Note: This was written for a holiday fic request. I was asked to write about Jack after he left the bar with Jimbo, but before he meets Lureen. Not quite sure if this is what my friend had in mind, but it's what came out when I started thinking about that scene. The lyrics interspersed throughout are from "A Widow's Toast" by Neko Case.
Faster than the speed of gravity.
Jack slaps his hand down, gripping the small bills in his hand like a claim to manhood, shoving them deep in his pockets. If he holds them close, buries them deep enough, he might make it true.
But the laughter catches up to him. He doesn't run; he never runs. Even when he's seen the backhand descend, he stands firm. Because he knows those hands won't kill him, not like the bull's horns, those horns looking to tear him up from the inside out, rend him into a different man.
The hands are fierce, but they don't have the power to make him something he is not.
That's how it catches it you from falling.
He's thought a lot about the difference between flying and falling. Whether landing on your feet means that you were soaring or whether it just means you were lucky, that the bull took a little mercy on you before he went straight for your guts. Sometimes he thinks even the air tastes different when you fly off after the eighth second has passed; it tastes so fine that even if you did die in that ninth, well, hell. You'd do it smiling.
When the first kick knocks out his knee from under him, he remembers. His body always remembers what it's like to fall. The lessons of the flesh are not never forgotten.
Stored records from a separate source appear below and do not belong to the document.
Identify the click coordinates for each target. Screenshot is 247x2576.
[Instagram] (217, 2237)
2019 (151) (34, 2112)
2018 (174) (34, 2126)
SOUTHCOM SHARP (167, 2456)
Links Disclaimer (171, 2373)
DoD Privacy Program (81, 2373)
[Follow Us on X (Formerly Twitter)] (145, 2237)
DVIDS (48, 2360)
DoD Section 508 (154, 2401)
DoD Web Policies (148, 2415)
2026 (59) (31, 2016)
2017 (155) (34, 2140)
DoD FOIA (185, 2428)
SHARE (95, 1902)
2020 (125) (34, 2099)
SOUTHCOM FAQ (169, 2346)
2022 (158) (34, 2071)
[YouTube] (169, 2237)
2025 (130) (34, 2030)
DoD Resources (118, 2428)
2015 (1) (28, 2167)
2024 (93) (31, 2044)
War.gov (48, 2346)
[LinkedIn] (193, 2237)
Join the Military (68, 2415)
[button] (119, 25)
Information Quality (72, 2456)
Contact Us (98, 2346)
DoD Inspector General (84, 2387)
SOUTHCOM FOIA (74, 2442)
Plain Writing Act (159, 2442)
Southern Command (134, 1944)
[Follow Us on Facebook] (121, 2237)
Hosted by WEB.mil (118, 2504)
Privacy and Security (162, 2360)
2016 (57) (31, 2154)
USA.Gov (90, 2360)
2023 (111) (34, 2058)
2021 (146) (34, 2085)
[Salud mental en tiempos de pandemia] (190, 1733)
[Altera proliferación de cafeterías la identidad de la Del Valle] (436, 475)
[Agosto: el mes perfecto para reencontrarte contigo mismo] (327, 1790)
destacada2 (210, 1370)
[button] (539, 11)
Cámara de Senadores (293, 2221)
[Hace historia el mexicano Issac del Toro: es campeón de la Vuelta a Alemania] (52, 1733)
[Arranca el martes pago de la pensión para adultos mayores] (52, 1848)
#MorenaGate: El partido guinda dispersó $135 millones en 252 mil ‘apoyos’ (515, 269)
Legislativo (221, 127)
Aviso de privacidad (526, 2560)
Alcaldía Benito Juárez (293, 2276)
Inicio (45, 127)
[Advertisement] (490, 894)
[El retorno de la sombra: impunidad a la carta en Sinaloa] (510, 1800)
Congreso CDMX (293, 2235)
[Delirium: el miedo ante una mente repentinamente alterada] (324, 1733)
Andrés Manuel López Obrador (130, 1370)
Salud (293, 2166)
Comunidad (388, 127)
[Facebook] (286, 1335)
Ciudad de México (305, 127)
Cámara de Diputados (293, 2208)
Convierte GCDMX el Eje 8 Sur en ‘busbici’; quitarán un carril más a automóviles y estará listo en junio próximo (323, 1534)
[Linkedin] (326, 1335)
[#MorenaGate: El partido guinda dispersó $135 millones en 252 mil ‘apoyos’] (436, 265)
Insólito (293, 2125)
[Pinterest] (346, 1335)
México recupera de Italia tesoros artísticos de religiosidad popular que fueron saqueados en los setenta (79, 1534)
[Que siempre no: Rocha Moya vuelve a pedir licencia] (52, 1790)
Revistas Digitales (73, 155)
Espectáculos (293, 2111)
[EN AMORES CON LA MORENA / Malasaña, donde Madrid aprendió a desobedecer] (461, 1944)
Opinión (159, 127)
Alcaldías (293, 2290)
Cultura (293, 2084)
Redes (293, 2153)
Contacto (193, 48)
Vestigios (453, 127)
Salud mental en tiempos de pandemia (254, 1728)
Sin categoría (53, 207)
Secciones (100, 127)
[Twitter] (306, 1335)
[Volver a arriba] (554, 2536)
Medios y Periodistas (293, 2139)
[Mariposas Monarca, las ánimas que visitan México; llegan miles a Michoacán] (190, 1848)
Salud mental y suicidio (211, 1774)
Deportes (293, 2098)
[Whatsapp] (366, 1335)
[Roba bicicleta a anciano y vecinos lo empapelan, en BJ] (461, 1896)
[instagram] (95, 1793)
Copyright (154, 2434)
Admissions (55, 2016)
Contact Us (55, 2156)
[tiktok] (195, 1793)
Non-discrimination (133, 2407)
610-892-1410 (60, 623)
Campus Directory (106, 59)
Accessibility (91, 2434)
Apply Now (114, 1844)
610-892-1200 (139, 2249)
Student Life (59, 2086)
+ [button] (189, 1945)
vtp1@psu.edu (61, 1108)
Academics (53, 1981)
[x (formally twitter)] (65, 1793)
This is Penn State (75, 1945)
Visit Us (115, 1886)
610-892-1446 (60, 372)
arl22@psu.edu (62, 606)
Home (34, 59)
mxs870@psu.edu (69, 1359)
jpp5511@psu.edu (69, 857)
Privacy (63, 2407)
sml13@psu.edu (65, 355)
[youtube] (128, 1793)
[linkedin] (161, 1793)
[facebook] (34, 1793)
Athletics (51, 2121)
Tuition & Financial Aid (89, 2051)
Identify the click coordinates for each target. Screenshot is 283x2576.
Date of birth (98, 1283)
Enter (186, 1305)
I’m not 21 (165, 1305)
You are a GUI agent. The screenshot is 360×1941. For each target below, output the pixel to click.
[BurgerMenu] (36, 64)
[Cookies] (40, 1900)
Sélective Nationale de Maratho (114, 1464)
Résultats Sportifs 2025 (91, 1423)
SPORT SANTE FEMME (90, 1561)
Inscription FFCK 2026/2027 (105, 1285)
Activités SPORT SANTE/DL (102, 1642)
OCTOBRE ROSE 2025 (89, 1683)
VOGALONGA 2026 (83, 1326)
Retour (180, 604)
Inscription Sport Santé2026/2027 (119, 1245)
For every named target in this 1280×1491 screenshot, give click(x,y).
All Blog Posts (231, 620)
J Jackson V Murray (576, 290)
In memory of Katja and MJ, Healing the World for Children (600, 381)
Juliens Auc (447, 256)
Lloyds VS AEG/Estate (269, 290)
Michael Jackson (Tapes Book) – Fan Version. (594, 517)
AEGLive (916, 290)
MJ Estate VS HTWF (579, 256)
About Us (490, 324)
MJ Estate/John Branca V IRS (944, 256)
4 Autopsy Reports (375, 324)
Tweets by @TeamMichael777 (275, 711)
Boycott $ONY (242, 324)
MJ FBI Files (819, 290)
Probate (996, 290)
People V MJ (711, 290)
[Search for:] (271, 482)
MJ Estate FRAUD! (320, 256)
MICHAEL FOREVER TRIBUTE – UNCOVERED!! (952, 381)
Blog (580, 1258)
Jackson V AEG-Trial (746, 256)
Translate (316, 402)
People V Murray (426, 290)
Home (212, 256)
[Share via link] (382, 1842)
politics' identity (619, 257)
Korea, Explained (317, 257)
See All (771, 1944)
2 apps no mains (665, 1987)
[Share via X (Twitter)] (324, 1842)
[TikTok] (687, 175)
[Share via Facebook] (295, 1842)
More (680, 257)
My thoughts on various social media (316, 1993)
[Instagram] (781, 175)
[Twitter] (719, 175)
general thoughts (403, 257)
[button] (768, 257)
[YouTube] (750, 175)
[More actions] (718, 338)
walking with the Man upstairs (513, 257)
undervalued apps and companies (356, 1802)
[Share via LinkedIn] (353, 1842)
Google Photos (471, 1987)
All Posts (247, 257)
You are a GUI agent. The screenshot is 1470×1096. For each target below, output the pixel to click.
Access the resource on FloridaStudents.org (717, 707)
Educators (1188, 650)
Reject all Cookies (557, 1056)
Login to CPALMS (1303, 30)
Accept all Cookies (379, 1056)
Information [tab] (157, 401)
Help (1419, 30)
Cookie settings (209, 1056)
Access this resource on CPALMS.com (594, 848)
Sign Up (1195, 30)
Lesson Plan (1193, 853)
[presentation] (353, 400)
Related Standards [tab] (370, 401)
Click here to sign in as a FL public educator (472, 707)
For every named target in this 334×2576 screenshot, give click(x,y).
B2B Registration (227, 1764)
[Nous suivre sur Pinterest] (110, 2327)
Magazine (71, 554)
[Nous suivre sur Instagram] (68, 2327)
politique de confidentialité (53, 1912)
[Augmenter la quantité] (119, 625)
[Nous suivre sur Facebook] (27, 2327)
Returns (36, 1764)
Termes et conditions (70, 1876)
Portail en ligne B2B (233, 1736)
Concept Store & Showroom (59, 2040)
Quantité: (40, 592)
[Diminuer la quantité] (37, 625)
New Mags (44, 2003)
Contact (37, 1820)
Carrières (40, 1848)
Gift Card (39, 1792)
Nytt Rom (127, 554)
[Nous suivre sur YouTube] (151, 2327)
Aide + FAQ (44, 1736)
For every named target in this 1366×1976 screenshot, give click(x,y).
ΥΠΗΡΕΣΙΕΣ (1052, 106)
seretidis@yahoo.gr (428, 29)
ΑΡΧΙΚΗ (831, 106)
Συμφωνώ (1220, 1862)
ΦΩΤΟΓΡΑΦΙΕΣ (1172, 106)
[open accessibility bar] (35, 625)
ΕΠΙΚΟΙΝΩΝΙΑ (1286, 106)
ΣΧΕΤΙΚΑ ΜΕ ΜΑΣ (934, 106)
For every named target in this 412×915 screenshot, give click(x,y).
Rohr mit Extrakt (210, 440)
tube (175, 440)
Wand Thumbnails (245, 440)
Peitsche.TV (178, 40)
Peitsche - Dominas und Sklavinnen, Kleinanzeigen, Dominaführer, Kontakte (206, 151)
His daddy made sure of that.
The legs are vicious, and this time, there's no one to catch him. He wonders if there ever were.
And how it always, always, always slips away.
He's been through worse. Hell, a year later, and he's still reeling from that surprise punch. Wasn't so painful, except for the parts that wouldn't stop bleeding. Cracking his lips upward, it's a grimace so far removed from joy that it can not be named a smile, and he remembers. Blood calling out to blood. His blood to another's, his pain to another's.
Isn't there something to be said for a want that goes deeper than happiness?
He thought so, once. Now he leaves his thinking up to the bulls he knows, and rides towards nothing every day and every night.
He's hanging midair, still, praying that someday he'll fall.